Required tasks:
A – Translate this sentence from the judgment excerpt below into French: "Article 25 deals with recognition and enforceability of other judgments."
B – In the judgment excerpt, switch "Dutch court" to "Netherlands court" and write out the passage that begins at the words "On the assumption" and stops after "has exclusive jurisdiction?".

Text block:
Chapter 2 of the Regulation deals with recognition of insolvency proceedings. Article 16 provides that any judgment opening insolvency proceedings handed down by a court of a Member State which has jurisdiction pursuant to Article 3 shall be recognised in other Member States. Article 25 deals with recognition and enforceability of other judgments. Article 25.1 provides that the judgments of the court whose judgment concerning the opening of proceedings is recognised in accordance with Article 16 “which concern the course and closure of insolvency proceedings, and compositions approved by that court, shall also be recognised…”. Article 25.2, reflecting recital 6, provides that Article 25.1 “shall also apply to judgments deriving directly from the insolvency proceedings and which are closely linked with them, even if they were handed down by another court”.

The Contracts (Applicable Law) Act 1990

43.

By the Contracts (Applicable Law) Act 1990, and the Rome Convention set out in Schedule 1 to the Act, the basic regime is that a contract shall be governed by the law chosen by the parties. In the absence of a choice, Article 4 provides that the contract shall be governed by “the law of the country with which it is most closely connected”. By Article 4(2) “it shall be presumed that the contract is most closely connected with the country where the party who is to effect the performance which is characteristic of the contract has, at the time of conclusion of the contract, his habitual residence, or, in the case of a body corporate … its central administration”.

Discussion

44.

The written and oral submissions principally concerned five issues:-

(1)

Should the defendant be permitted to challenge jurisdiction even though he is out of time?

(2)

Does the “bankruptcy exception” in Article 1.2(b) of the Judgment Regulation apply so as to exclude the application of that Regulation?

(3)

On the assumption that the Judgment Regulation applies, do the claimants have a “good arguable case” in the sense (“much the better of the argument”) that test is used in the context of the jurisdictional gateways to service out: see Canada Trust Co v Stoltzenburg (No. 2) [1998] 1 WLR 547, 555 – 7; Cherney v Deripaska (No. 2) [2008] EWHC 1530 (Comm) at [41] – [44] and Kolden Holdings Ltd v Rodette Commerce Ltd [2008] EWCA Civ 1468 at [49] – [50])?

(4)

Is Article 23 of the Judgments Regulation engaged, so that the Dutch court has exclusive jurisdiction?

(5)

If the Judgments Regulation does not apply, is England or the Netherlands the most appropriate forum on forum non conveniens principles, and should the claimants be granted retrospective permission to serve out?

A sixth issue is raised very briefly in paragraph 37 of Mr Davies’s skeleton argument. It is that, if the Judgments Regulation applies, the Dutch insolvency proceedings are “related actions” within the meaning of Article 28 and the Dutch court was “first seised”. Although Mr Davies did not formally abandon this point, he did not pursue it at the hearing.

45.

Listed records:
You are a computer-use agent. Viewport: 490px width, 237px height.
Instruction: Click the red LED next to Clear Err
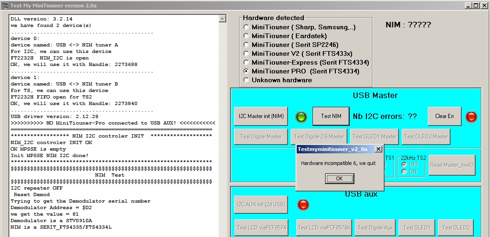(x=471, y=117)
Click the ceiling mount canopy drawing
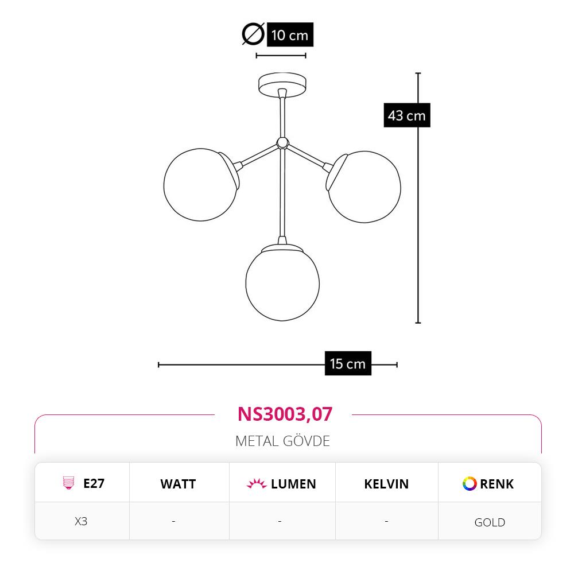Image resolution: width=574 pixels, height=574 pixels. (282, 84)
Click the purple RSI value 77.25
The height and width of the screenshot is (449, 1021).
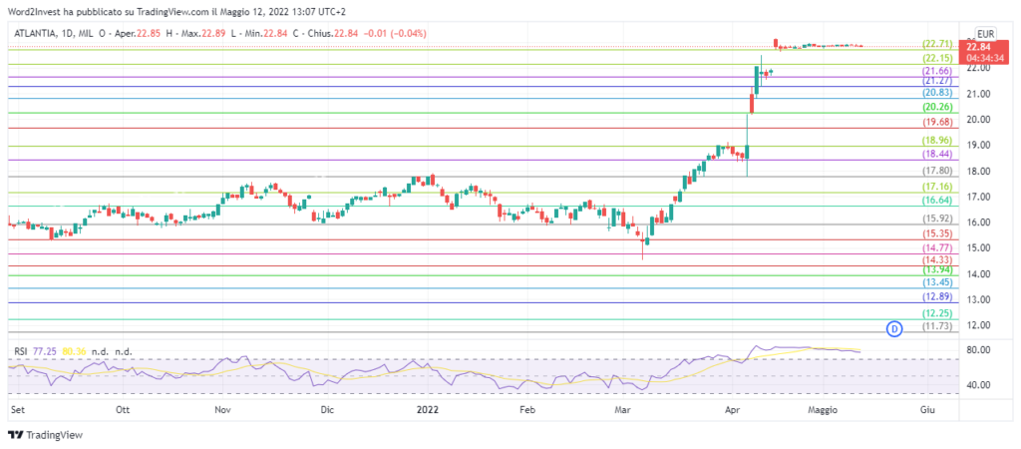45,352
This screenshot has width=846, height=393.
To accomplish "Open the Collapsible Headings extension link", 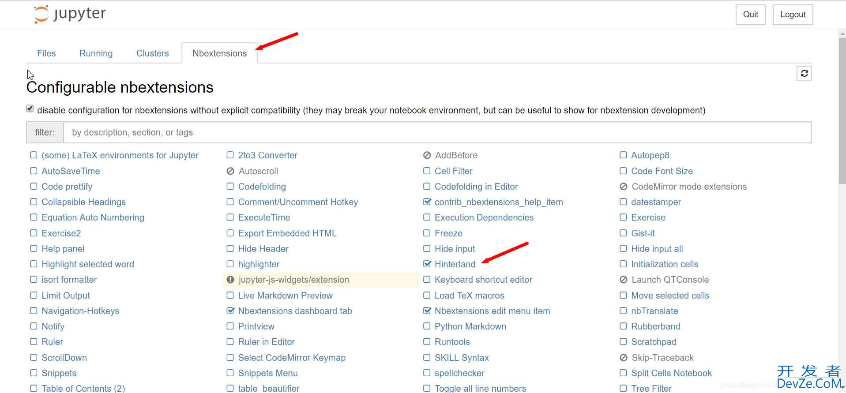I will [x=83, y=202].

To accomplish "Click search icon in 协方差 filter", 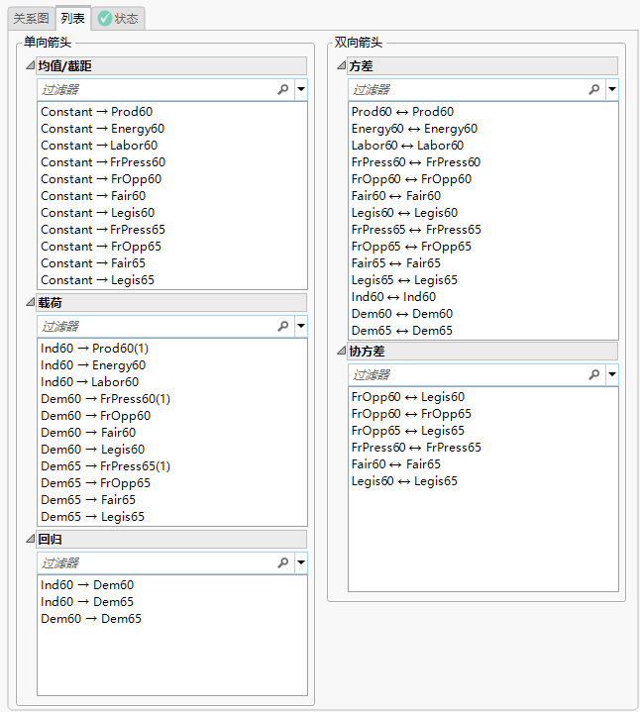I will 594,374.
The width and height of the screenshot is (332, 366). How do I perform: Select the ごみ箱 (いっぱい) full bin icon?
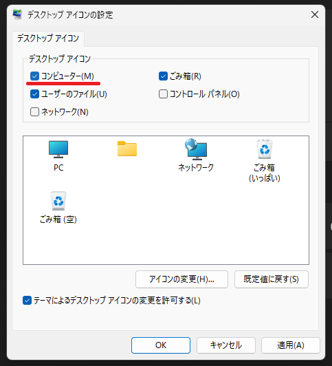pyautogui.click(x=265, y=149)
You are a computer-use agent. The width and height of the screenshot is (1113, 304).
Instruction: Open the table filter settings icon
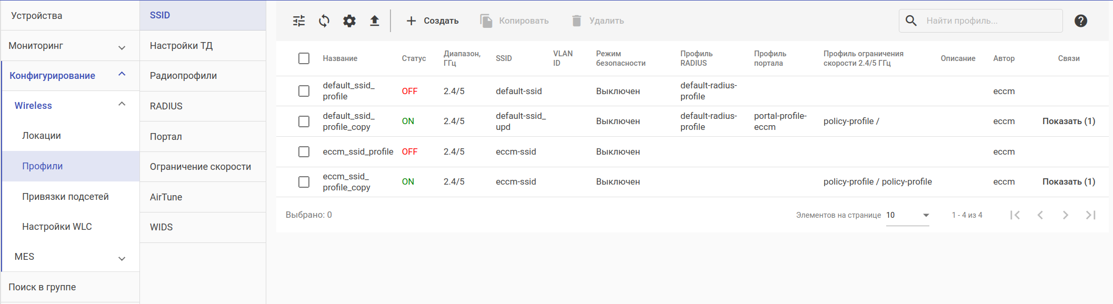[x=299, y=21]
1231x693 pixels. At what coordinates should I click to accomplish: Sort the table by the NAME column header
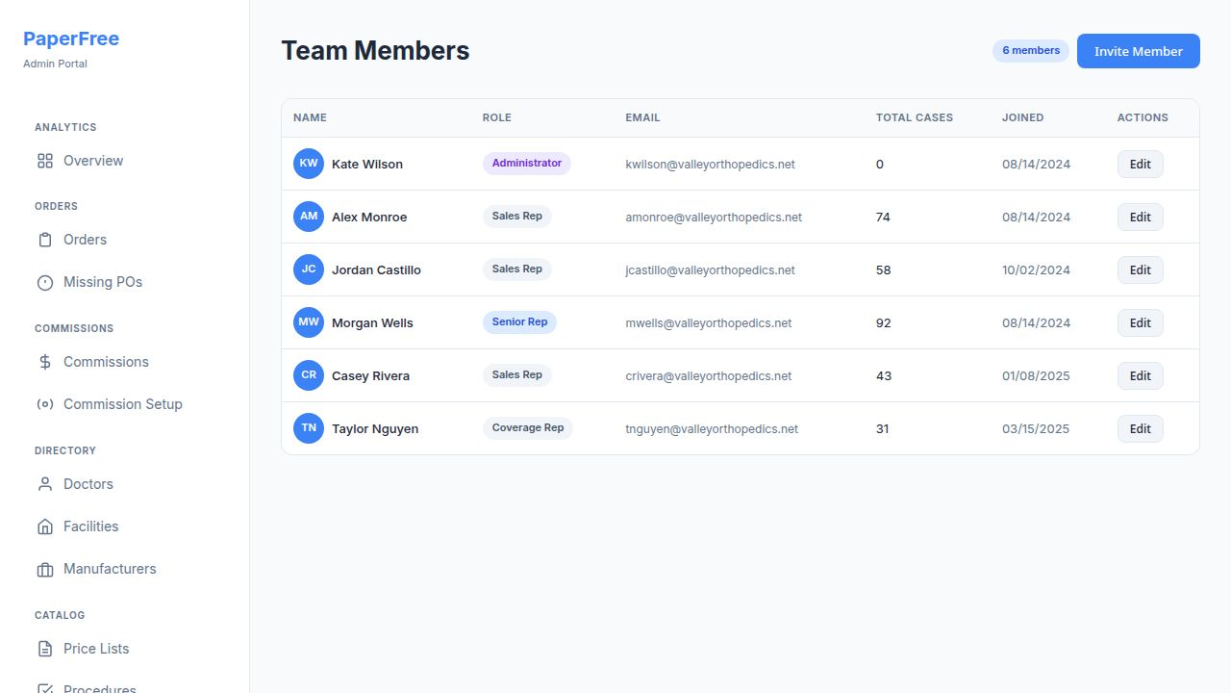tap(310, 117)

==

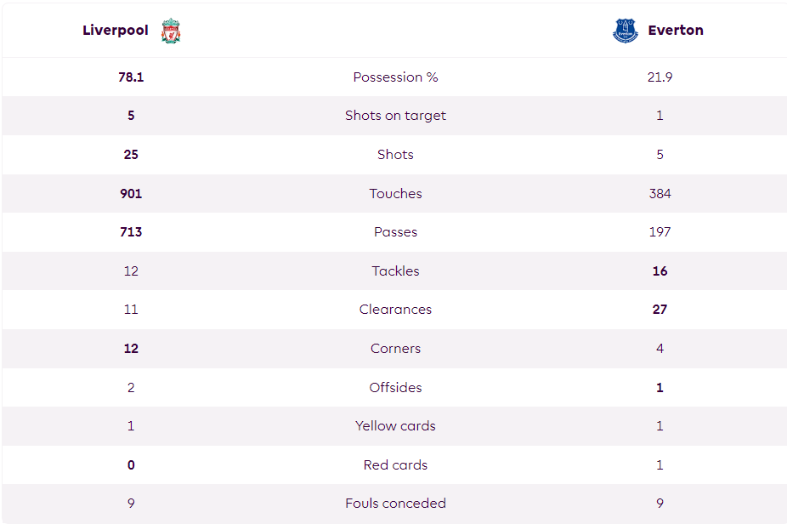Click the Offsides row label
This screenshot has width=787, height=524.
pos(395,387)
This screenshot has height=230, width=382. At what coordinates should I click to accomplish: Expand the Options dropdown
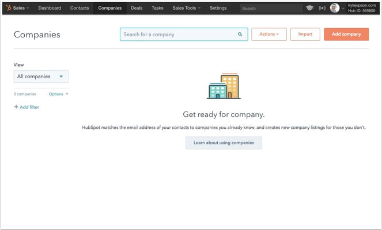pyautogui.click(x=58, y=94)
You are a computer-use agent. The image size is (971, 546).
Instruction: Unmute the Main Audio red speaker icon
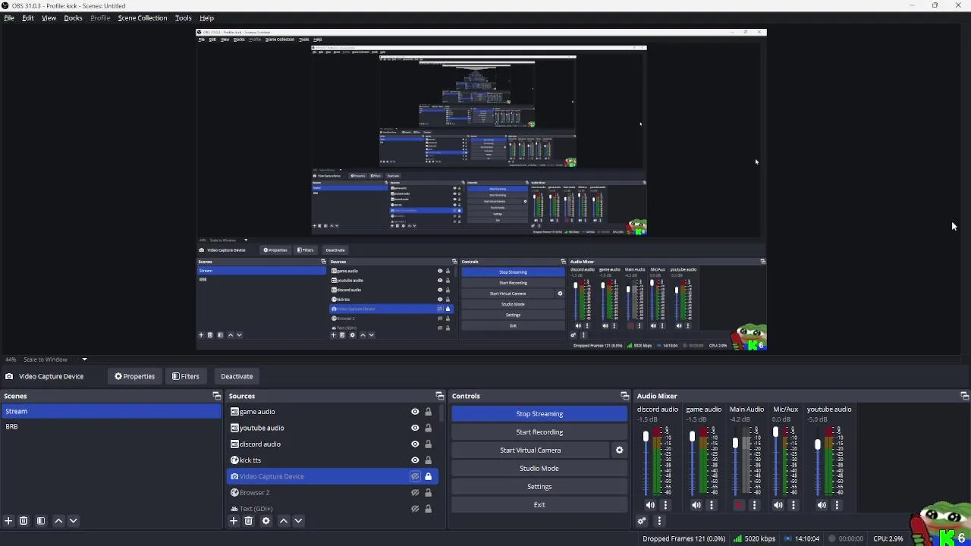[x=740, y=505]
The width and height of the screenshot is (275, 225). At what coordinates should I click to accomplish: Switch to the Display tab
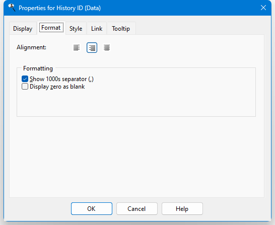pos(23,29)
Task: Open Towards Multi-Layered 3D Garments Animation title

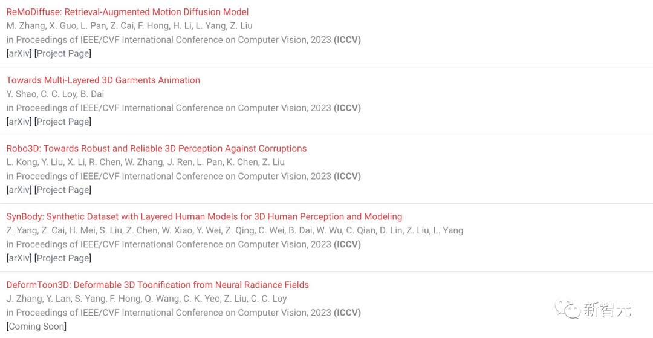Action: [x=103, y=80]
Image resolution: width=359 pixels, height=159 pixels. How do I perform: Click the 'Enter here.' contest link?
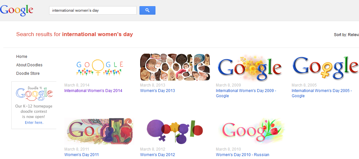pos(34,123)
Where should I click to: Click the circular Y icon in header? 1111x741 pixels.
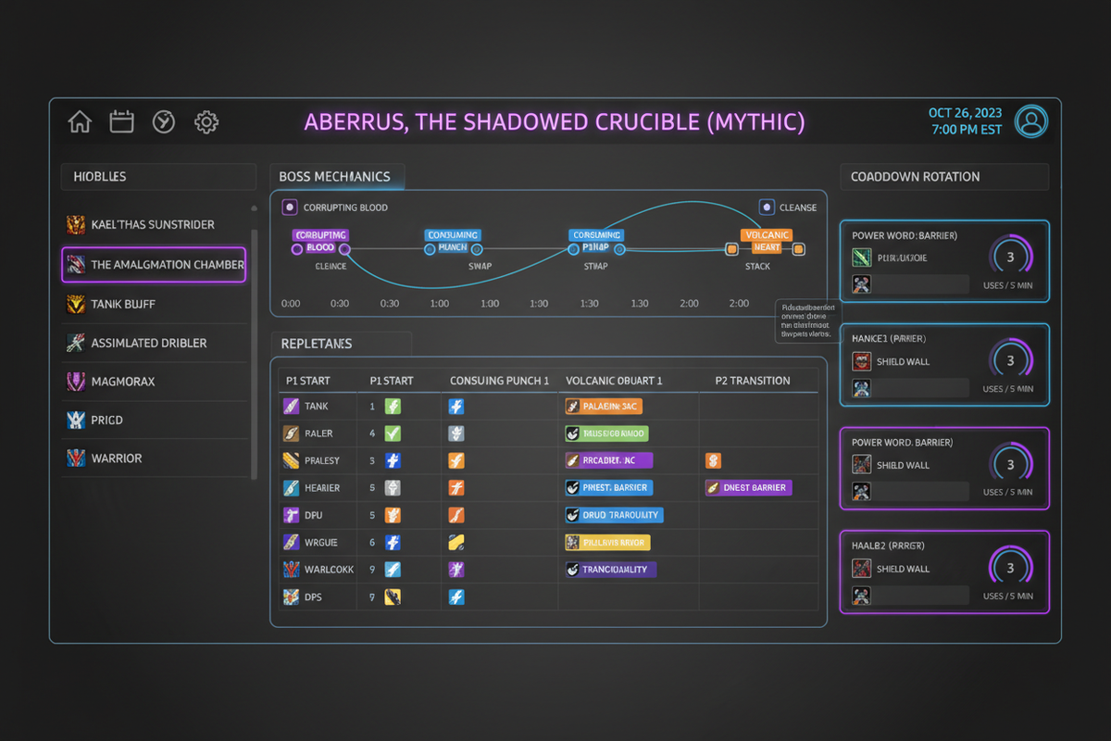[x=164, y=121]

The results:
A – L'article 25 traite de la reconnaissance et de la force exécutoire des autres décisions.

B –
On the assumption that the Judgment Regulation applies, do the claimants have a “good arguable case” in the sense (“much the better of the argument”) that test is used in the context of the jurisdictional gateways to service out: see Canada Trust Co v Stoltzenburg (No. 2) [1998] 1 WLR 547, 555 – 7; Cherney v Deripaska (No. 2) [2008] EWHC 1530 (Comm) at [41] – [44] and Kolden Holdings Ltd v Rodette Commerce Ltd [2008] EWCA Civ 1468 at [49] – [50])?

(4)

Is Article 23 of the Judgments Regulation engaged, so that the Netherlands court has exclusive jurisdiction?